Pick out every row below that contains the string "Click", with matching case, and copy each such row in full.

━━ TASK INPUT ━━

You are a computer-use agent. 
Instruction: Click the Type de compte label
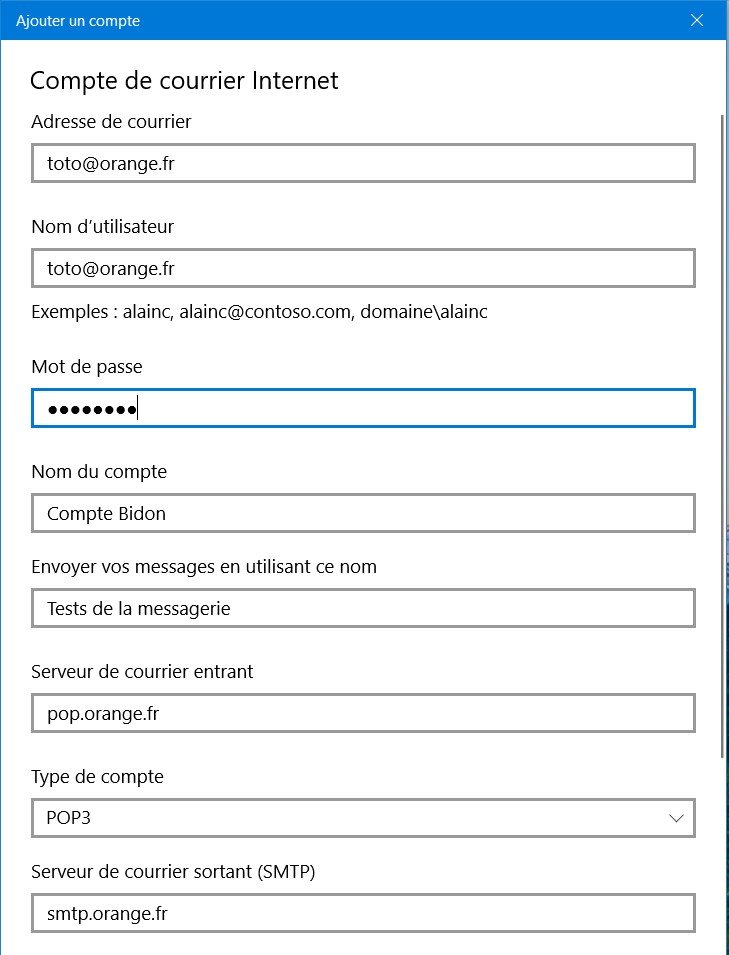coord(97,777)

━━━
━━ TASK INPUT ━━

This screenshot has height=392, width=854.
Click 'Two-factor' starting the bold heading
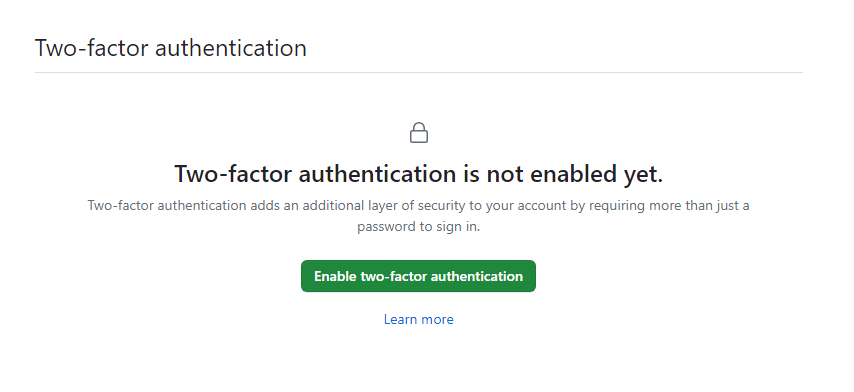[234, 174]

━━━
━━ TASK INPUT ━━

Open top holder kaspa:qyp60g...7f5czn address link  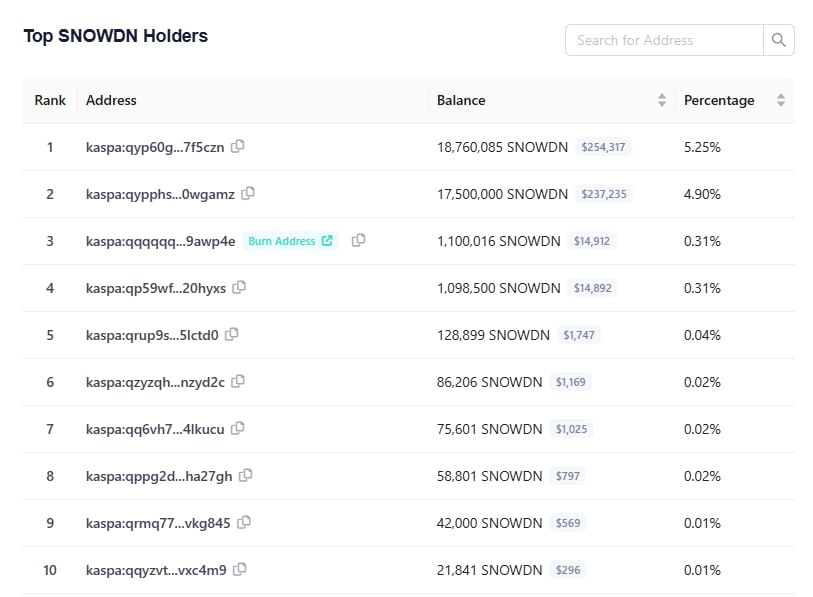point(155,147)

━━━

* _TASK SOLUTION_
Instruction: Click the Type de compte label
Click 'Two-factor' starting the bold heading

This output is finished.